**** EXTRACTED DATA ****
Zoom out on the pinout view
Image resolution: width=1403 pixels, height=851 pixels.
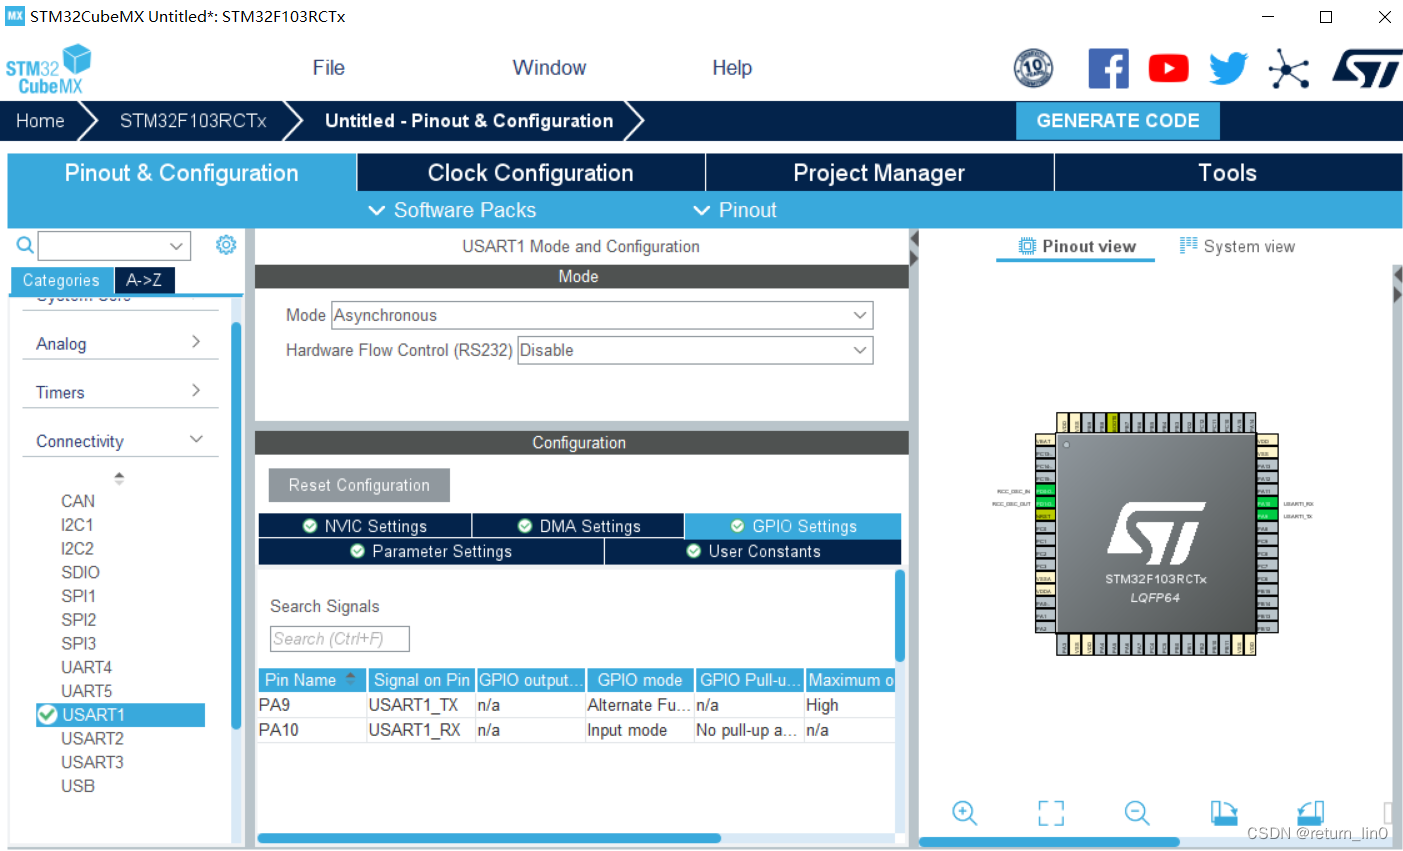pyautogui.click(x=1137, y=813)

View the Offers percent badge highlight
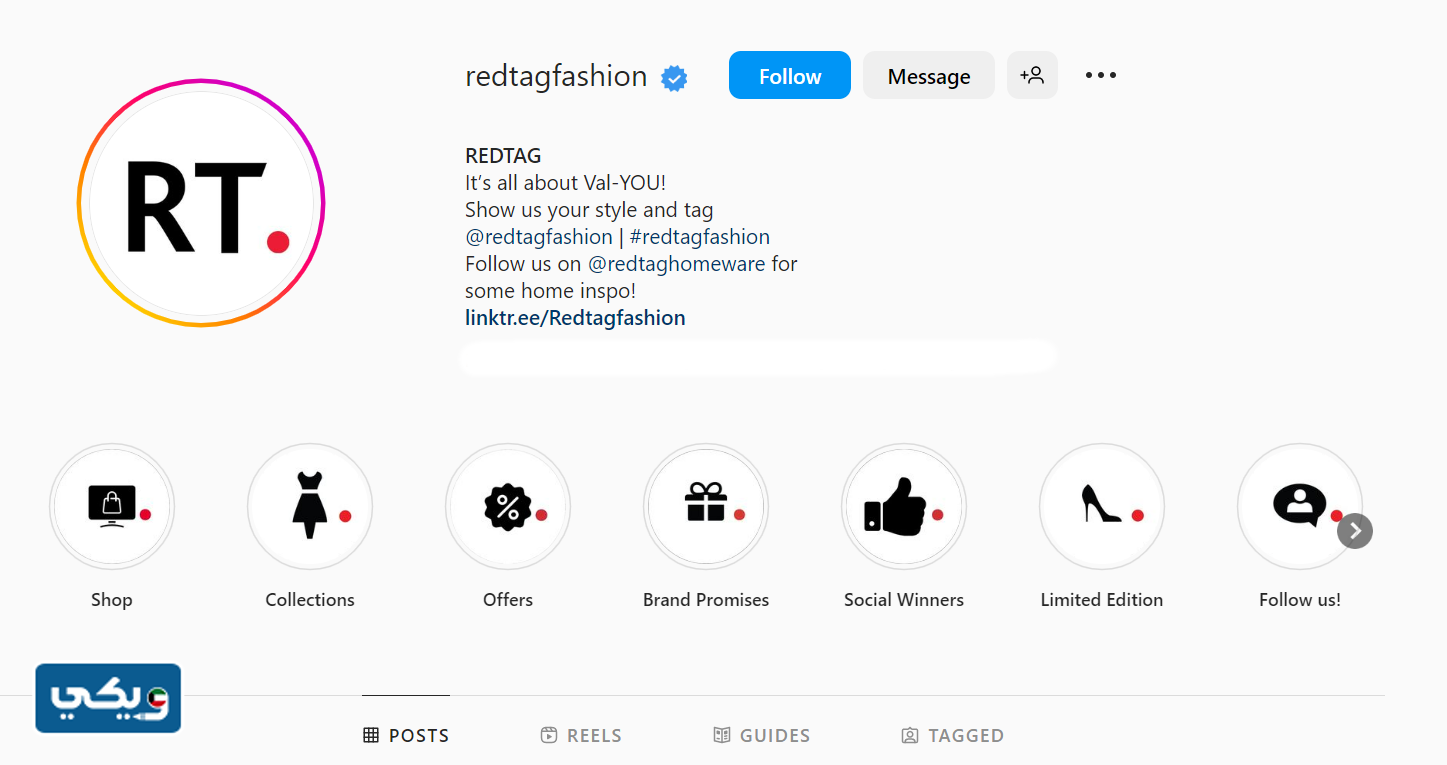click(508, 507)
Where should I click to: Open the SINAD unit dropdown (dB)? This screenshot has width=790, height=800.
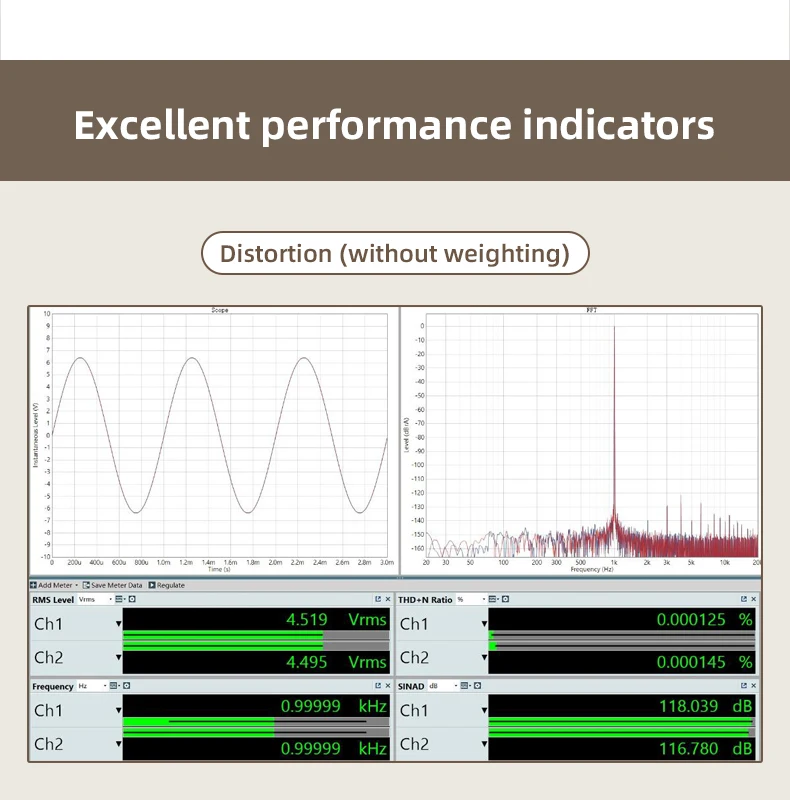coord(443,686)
****
**** EXTRACTED DATA ****
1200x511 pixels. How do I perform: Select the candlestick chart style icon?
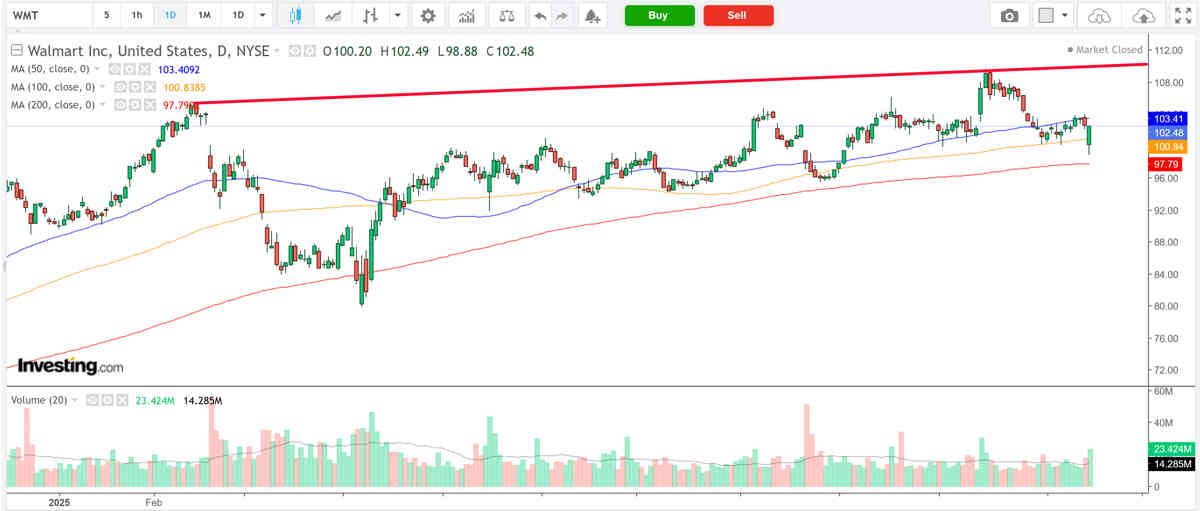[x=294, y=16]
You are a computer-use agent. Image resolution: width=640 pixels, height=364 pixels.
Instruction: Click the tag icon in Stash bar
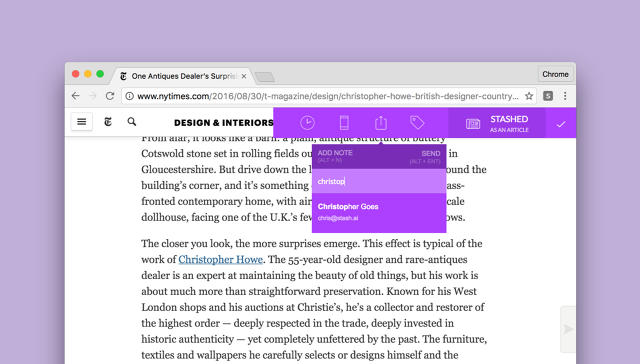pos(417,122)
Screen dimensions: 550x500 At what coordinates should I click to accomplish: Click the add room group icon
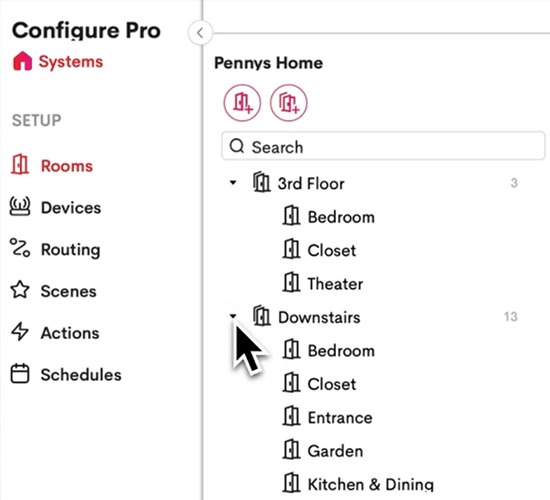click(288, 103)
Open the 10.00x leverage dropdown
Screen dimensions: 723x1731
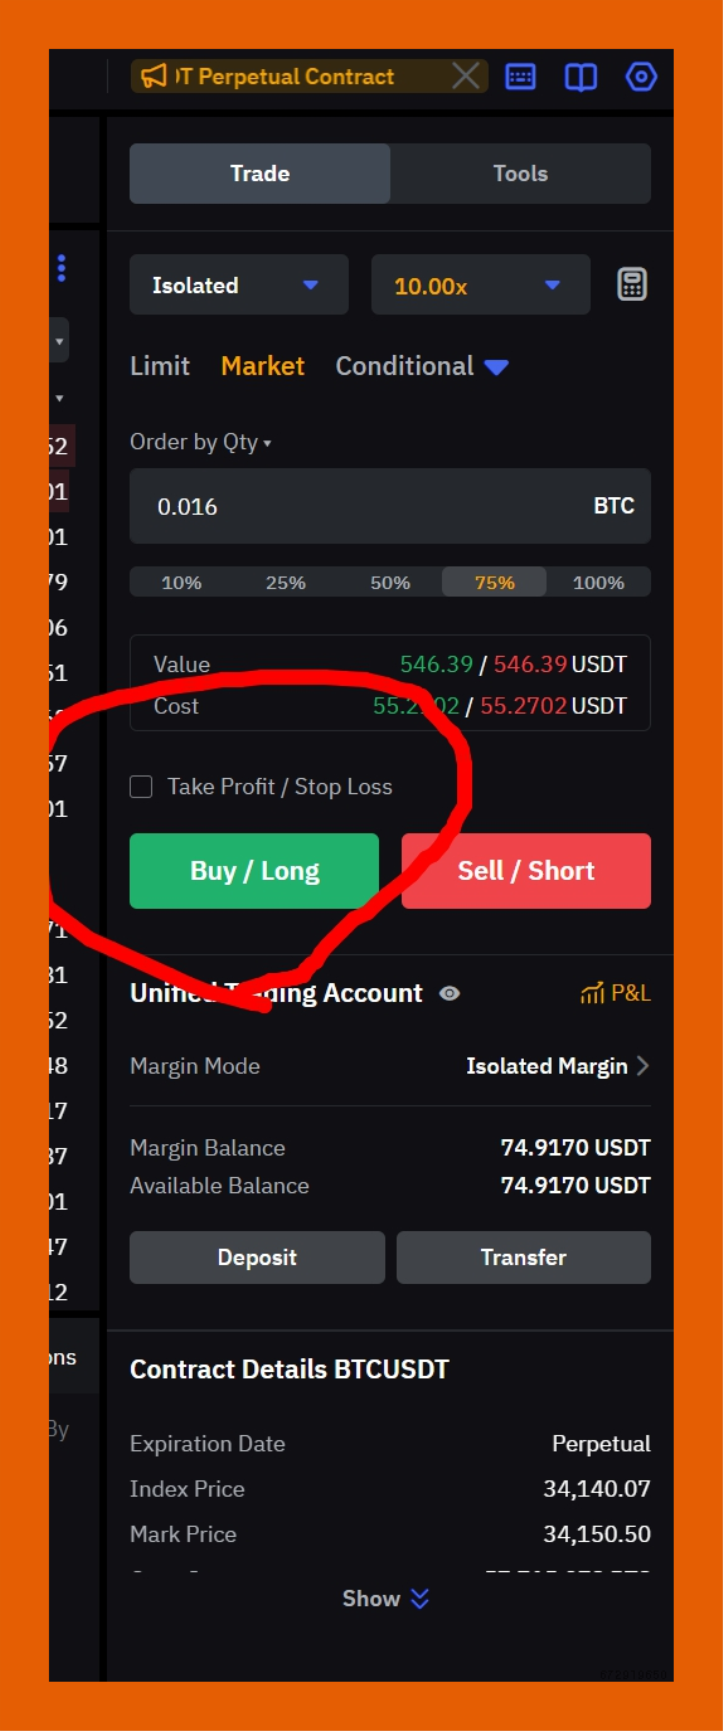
****
**** EXTRACTED DATA ****
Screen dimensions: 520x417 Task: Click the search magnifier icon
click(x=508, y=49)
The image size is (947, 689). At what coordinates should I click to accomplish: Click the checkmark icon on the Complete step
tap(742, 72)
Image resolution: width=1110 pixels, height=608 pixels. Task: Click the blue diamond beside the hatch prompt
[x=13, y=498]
****
__AIM__. Please put the records above into a numbered list, leaving out blank lines and pictures, starting at the line that contains "View the Offers percent badge highlight" and stopping after the line that contains "coord(443,686)".

__OUTPUT FOR THIS EXERCISE__.
1. View the Offers percent badge highlight
2. click(508, 507)
3. Where should I click to: Open the SINAD unit dropdown (dB)? This screenshot has width=790, height=800.
4. coord(443,686)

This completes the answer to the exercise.